Scan the entries below and return each line that contains "left".

━━ INFORMATION SHOWN ━━

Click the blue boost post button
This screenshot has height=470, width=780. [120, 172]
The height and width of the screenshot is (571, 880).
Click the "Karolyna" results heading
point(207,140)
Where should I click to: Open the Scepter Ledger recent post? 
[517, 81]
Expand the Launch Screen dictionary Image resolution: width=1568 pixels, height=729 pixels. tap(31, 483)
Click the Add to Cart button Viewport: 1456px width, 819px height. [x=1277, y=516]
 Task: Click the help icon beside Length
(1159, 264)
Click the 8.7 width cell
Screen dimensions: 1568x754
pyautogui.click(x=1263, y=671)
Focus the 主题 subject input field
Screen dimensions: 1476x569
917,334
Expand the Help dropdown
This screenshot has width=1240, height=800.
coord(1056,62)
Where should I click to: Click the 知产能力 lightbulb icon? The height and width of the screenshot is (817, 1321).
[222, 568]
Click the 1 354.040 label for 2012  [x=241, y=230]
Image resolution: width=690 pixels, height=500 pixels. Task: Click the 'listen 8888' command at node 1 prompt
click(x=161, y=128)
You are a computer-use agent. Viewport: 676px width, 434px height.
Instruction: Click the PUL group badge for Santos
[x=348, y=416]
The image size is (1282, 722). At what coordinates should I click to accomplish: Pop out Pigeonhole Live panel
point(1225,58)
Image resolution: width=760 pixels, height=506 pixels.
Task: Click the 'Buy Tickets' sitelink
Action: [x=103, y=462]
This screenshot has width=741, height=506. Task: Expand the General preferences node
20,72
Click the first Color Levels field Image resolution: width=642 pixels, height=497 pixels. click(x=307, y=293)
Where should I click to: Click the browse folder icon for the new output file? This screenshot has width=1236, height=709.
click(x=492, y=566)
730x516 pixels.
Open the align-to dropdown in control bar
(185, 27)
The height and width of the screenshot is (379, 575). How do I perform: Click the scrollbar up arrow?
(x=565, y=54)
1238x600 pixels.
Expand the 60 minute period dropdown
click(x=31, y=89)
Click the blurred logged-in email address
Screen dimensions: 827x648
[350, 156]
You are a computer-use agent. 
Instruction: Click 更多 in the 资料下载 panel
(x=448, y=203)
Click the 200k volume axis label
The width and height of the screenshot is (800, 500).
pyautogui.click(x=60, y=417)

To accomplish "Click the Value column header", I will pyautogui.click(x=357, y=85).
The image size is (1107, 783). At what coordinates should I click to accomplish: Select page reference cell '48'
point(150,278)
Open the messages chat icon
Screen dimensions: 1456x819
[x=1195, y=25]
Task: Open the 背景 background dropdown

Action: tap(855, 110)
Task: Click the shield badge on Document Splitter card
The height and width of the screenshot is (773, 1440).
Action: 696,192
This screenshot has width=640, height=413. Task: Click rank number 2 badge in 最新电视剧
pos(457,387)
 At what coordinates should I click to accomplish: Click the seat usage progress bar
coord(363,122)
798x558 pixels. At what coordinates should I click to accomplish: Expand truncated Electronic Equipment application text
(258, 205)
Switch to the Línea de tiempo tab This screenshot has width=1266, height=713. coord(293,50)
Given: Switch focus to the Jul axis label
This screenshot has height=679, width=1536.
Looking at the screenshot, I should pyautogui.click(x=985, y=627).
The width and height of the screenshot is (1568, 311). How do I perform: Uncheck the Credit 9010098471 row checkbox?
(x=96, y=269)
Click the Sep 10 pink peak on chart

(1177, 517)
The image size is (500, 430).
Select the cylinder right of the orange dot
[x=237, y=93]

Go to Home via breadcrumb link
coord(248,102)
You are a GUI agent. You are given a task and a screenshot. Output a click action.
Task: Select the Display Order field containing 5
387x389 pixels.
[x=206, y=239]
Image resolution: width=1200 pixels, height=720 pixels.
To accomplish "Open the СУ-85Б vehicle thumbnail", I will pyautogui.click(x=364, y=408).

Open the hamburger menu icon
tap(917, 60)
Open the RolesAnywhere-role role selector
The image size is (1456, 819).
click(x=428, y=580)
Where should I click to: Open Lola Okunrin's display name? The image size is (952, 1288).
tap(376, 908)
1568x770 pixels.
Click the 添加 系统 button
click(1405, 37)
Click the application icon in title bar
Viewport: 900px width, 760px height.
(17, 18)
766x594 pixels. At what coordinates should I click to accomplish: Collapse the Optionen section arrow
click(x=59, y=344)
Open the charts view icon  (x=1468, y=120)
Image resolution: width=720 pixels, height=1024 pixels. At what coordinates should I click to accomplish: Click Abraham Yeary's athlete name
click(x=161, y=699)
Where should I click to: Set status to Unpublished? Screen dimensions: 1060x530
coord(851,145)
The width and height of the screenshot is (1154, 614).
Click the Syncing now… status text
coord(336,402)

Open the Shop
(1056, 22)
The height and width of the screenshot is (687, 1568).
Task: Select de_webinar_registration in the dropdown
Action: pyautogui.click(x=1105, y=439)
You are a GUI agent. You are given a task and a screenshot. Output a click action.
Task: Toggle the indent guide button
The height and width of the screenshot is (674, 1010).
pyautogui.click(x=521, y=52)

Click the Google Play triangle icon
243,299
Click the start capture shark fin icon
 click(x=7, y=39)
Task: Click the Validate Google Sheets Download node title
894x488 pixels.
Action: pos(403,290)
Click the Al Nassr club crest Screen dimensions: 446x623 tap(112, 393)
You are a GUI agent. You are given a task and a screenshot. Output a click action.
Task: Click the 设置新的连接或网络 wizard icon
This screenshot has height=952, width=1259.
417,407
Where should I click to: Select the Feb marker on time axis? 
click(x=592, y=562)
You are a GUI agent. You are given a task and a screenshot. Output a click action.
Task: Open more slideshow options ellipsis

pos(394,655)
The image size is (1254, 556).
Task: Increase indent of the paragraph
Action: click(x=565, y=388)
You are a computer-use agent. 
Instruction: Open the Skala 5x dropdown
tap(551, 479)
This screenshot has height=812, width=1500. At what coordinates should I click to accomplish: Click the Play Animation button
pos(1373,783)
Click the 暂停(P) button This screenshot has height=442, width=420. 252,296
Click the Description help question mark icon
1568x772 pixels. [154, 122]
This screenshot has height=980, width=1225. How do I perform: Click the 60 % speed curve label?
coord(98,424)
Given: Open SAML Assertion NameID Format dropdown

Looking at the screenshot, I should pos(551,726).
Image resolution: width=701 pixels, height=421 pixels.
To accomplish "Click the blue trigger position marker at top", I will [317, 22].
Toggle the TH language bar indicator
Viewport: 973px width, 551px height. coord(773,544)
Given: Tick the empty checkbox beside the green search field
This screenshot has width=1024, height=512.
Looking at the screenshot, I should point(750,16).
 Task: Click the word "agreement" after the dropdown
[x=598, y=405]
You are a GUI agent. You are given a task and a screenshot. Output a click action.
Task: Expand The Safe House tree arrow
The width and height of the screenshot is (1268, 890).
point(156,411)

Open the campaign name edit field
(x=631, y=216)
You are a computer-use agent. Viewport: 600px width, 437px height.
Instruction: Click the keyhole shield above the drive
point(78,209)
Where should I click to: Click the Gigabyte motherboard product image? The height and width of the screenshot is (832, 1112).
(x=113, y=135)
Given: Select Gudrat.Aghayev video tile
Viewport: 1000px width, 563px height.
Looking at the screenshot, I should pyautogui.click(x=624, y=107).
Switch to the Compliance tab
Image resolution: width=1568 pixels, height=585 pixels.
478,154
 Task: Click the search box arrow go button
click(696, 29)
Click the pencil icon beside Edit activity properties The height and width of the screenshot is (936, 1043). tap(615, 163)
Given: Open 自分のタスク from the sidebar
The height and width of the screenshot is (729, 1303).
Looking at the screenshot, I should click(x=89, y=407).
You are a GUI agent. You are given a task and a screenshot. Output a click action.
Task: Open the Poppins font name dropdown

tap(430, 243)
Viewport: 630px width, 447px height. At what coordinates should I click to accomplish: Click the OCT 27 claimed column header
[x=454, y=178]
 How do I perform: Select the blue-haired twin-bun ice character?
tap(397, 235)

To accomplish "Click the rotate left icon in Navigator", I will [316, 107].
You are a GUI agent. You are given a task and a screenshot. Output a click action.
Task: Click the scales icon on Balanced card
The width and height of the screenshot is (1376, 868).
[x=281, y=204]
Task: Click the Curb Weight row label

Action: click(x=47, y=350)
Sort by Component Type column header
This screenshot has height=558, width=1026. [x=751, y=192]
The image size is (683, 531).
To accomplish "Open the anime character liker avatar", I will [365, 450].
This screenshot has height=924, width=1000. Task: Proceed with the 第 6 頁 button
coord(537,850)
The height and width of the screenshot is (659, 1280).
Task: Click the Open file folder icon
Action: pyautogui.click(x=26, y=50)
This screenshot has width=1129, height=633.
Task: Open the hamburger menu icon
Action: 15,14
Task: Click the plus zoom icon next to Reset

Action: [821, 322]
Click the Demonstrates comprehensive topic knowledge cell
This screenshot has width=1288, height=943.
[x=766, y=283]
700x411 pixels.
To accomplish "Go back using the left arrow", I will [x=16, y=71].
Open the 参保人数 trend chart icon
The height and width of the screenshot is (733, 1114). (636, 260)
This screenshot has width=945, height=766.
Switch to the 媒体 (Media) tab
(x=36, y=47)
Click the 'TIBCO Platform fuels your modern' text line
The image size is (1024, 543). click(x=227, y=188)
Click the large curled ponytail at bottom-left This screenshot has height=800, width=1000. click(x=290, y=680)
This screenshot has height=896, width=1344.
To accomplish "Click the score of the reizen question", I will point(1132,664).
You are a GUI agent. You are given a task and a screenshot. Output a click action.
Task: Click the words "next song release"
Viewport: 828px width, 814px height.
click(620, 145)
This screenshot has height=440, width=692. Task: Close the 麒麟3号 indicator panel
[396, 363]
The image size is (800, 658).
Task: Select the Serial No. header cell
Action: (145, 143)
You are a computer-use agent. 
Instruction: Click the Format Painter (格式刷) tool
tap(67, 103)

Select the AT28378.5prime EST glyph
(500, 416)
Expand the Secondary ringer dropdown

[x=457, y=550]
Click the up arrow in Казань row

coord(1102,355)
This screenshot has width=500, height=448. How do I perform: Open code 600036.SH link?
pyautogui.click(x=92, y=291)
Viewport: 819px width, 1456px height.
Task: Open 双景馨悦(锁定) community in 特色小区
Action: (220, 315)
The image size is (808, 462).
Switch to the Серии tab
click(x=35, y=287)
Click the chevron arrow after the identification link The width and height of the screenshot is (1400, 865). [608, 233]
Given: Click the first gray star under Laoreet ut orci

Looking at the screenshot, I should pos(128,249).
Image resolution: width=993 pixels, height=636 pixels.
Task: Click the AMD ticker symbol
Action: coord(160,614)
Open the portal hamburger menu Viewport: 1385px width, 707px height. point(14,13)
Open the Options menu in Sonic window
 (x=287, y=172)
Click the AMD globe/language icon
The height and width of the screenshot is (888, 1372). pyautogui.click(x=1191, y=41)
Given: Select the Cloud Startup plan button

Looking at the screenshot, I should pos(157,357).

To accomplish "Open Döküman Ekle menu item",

━━━

# SOLUTION TO THIS PROBLEM:
To accomplish "Click the rotate left icon in Navigator", I will [316, 107].
To accomplish "Go back using the left arrow", I will [x=16, y=71].
Click the large curled ponytail at bottom-left This screenshot has height=800, width=1000. click(x=290, y=680)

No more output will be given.